Then the Horse Hykimi meet these people from the west who teach them to be different than just Hykimi,

Great phrase. Looking at it makes me think back to a puzzling assertion the princess of the Altinelans makes to Snodal:

At that time the oceans rose to the land, and the sun died to make the night.  The winter started when Flamal, the vegetation god died, and also was made the race of the Brithini, the second race of men.  The first having been these descended from Hykim, the animal-god, for many other gods had been born at by that time. 

It's easy to accept the droning of maseren and paseren and who came first when we don't have anything else to contextualize or contradict it. But while a demigoddess might lie about these things for her own undoubtedly sinister and interesting purposes, the notion of the Hykimites coming first and Brithini following actually confirms obscure details buried in the White Wizard creed. The "human ancestors" in question do not really come from a separate stock but are crafted elsewhere by others. Only later, amid the chaos upheavals, does a Malkion "bear logic to humankind." For most, the teaching fails to take hold and they remain what they were.

Some, on the other hand, are converted and become Malkioni humans.

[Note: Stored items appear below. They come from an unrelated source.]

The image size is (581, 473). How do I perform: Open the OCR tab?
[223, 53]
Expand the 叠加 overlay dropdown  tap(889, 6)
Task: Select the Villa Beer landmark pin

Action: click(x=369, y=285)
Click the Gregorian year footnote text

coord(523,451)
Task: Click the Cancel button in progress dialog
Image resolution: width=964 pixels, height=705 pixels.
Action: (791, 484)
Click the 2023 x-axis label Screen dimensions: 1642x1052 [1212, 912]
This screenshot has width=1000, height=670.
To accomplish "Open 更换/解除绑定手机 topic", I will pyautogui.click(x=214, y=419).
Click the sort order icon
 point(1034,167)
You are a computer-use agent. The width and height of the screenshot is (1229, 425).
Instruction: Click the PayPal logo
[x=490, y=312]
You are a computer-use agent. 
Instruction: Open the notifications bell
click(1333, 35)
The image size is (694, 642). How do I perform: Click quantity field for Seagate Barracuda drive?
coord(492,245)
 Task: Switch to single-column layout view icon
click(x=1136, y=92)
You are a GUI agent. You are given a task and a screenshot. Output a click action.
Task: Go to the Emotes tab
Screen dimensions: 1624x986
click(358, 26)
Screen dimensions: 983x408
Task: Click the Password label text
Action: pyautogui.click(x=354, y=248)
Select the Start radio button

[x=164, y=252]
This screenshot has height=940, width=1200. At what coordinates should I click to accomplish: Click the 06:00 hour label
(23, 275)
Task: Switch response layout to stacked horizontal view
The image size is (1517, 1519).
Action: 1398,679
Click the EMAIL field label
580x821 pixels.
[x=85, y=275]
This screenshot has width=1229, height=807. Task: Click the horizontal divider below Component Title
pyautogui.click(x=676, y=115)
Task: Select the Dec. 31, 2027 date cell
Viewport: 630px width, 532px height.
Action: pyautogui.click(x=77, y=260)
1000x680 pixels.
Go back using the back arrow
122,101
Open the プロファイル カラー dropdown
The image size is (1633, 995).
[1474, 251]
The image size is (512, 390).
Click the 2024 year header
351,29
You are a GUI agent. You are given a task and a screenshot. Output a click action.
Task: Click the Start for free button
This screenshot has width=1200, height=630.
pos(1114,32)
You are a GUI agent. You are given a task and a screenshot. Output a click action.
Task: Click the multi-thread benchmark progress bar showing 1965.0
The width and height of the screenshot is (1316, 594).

A second race. The people of the "colonies." The colonists themselves may not come here in the flesh in boats but as a kind of armada of invasive ideas, a new teaching. They adopt the hykimites who are receptive and leave pure beast rune and forest in their wake: "Green Woods, inhabited by Beast Men, where no foes can walk.”

Now in this scenario all the kachasti and other western precursor peoples may be pure spirit tribes or have bodies that work differently from ours. Some stay home. Others interact with other creations and become entangled there. Think of watchers, egregores, nephilim. They experiment with various relationships between bodies and spirits. One or two might come early to the islands off the west coast and transform the consciousness of native humans there, creating new covenants and new hybrid lineages out of hapless "warerans" and the people Vadela mated with. The really ancient people of the uttermost west may not even notice.

Dissent in "heaven." One ideology argues for progressive alienation and separation. It dominates. The other "was determined to teach the truth once again, and bring together his peoples." It exiles itself and once again goes east like bodhidharma. Foreign spirits return to the mainland, this time to both teach and stay. Soon they're wrapped in bodies taken from whatever stock was available. A second race crystallizes within the hykimite world, sets up a new kind of religion on the mainland, builds a new kind of city. "Colonists." They segment according to their spirits, find themselves clerics and fighters and sorcerers and peons within the convert communities. They remember the horse gods and other gods of their ancestors but it doesn't matter so much any more. It's technical interest only, pushed down into a psychic underworld. We live different now.

The hardcore zzaburites, as though tipped off to something, stay home. The western continent sinks, leaving its remnants interwoven into the north like roots from another tree. Separatists keep sinking land that looks too close for comfort. This much, at least, is true.

EPILOGUE: In 1499 ST, the prince of Loskalm is troubled, remembering maps from the future and Fronela no longer exists. Somebody showed him those maps. It worked. Finally some time alone.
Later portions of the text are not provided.